• [Task list]
1. In the rugby kit thread, reproduce the passage starting with "Thanks for this." and going on through "over 60 pounds!).", swapping "dirhams" for "AED".
2. List the usernames of everyone who posts in the rugby kit thread.
3. Answer from the rugby kit thread:
(a) Which national kits did Go Sports in MOE have?
(b) Above what order value does KITBAG deliver free?
(c) How much cheaper was the kit at sportsdirect.com?
━━━ Source document ━━━
# Rugby kits



## zin (Oct 28, 2010)

Does anyone know where I can find the New Zealand 2011 World Cup rugby kit to buy? I found it in Go Sport in Dubai Mall but they didn't have the right size and only had the top, not the full kit. They also told me Go Sport everywhere else in Dubai is a different company and they don't stock rugby stuff. 

I checked Adidas in the Dubai mall as well and got the same line.

Going to try Mall of Emirates tomorrow but has anyone seen any there or anywhere else?


----------



## Use Caution (Aug 12, 2011)

zin said:


> Does anyone know where I can find the New Zealand 2011 World Cup rugby kit to buy? I found it in Go Sport in Dubai Mall but they didn't have the right size and only had the top, not the full kit. They also told me Go Sport everywhere else in Dubai is a different company and they don't stock rugby stuff.
> 
> I checked Adidas in the Dubai mall as well and got the same line.
> 
> Going to try Mall of Emirates tomorrow but has anyone seen any there or anywhere else?


I would offer to bring a complete set out from New Zealand within the next two weeks, however you would be better off trying to find it out there, as you may be paying double the price (even considering we are the home of the All Blacks - a long story concerning Adidas - don't get me started).

Good luck with your hunt...


----------



## siobhanwf (Mar 20, 2009)

Try KITBAG they deliver free with orders over £50 WORLDWIDE


----------



## Dubai_NewKid (Feb 17, 2011)

hey yeah i work in sports compnay here and you will definitely get it in MOE Go Sports...

Also you can get the NZ kit in Canturbury showroom in MOE. Also try Sun and Sand SPorts, they will also be stocking the rugby kit.

Infact if your close to festival city, you can head to Intersport, they have good selection of Rugby as well.

Hope this is helpful.


----------



## zin (Oct 28, 2010)

Dubai_NewKid said:


> hey yeah i work in sports compnay here and you will definitely get it in MOE Go Sports...
> 
> Also you can get the NZ kit in Canturbury showroom in MOE. Also try Sun and Sand SPorts, they will also be stocking the rugby kit.
> 
> ...


Hello. GO sports in MOE didn't have it, only Scottish and South African kits. Didn't see the Canterbury showroom in MOE, will try that another time. 

Sun and Sand sports dont do rugby tops and Intersport is closed in Festival City for renovation although there is one in ACE hardware now so will try them.

Thanks for the suggestions.


----------



## Dubai_NewKid (Feb 17, 2011)

Also try Stadium in Dubai Mall...not sure but just maybe they have do.


----------



## zin (Oct 28, 2010)

Nah. Tried Stadium there and the one in Deira City Center. No joy. I may just order online as siobhanwf suggested.


----------



## zin (Oct 28, 2010)

siobhanwf said:


> Try KITBAG they deliver free with orders over £50 WORLDWIDE


Thanks for this. I tried them but they only had one size left. I ended using sportsdirect.com, 10 pounds cheaper and I used shop and ship which will probably cost me around 50-60 dirhams (sportsdirect's international delivery cost was over 60 pounds!).


----------
━━━ Dataset rows ━━━
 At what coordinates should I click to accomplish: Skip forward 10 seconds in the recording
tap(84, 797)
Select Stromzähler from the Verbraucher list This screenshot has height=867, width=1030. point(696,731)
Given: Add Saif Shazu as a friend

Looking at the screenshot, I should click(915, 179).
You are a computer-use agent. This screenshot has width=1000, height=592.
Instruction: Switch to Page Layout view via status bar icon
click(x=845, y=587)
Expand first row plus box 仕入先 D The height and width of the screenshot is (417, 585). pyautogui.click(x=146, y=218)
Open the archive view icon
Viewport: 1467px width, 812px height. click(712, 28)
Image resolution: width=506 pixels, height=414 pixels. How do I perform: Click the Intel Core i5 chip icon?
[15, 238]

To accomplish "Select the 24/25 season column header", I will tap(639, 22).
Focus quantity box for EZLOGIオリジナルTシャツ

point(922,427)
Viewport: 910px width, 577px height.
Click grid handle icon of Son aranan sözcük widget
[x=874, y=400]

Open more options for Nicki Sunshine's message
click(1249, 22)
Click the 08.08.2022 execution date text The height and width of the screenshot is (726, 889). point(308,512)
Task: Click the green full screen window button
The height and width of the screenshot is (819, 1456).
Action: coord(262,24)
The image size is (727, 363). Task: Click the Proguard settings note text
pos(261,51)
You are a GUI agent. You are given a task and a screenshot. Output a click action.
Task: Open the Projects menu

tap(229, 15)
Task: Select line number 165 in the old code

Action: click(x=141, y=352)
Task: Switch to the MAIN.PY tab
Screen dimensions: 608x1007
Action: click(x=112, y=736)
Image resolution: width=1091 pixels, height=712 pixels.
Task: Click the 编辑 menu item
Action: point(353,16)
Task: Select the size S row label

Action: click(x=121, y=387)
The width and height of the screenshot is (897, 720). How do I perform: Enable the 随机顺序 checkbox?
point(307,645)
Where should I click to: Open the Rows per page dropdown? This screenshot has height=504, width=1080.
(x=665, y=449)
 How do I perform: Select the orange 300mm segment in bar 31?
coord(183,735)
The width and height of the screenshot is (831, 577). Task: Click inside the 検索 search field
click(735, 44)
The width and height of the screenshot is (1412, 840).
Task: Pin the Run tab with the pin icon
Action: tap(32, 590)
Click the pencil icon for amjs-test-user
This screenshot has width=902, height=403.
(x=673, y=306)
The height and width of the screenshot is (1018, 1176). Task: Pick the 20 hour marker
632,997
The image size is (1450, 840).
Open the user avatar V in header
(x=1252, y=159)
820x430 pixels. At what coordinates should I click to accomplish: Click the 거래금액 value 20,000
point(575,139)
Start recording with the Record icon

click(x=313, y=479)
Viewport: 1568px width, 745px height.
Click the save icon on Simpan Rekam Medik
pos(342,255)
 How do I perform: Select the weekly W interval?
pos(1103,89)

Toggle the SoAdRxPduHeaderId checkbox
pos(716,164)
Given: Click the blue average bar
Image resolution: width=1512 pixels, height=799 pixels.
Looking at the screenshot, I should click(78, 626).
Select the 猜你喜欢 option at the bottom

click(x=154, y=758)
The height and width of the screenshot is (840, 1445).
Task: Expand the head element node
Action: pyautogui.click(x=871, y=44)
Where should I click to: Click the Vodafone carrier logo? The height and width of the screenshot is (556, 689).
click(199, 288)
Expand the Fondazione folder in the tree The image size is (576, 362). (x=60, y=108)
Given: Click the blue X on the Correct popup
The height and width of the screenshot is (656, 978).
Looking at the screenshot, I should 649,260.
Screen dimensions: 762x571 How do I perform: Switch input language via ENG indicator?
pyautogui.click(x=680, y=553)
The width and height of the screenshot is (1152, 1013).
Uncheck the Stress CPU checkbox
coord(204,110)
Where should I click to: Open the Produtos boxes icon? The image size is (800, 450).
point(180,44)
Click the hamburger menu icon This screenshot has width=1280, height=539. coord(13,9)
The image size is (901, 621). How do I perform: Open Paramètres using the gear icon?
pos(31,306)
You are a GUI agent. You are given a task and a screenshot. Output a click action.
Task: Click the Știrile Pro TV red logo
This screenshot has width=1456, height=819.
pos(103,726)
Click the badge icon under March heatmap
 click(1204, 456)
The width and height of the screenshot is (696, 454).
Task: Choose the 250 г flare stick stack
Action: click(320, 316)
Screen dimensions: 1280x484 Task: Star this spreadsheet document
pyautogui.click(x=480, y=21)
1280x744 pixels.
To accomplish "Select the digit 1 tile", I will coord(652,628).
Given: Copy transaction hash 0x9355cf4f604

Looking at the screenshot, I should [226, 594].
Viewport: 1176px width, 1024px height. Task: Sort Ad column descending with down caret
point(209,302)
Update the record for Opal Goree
━━━
• [Solved problems]
1.
Thanks for this. I tried them but they only had one size left. I ended using sportsdirect.com, 10 pounds cheaper and I used shop and ship which will probably cost me around 50-60 AED (sportsdirect's international delivery cost was over 60 pounds!).

2.
zin
Use Caution
siobhanwf
Dubai_NewKid

3.
(a) Only Scottish and South African kits.
(b) £50.
(c) 10 pounds.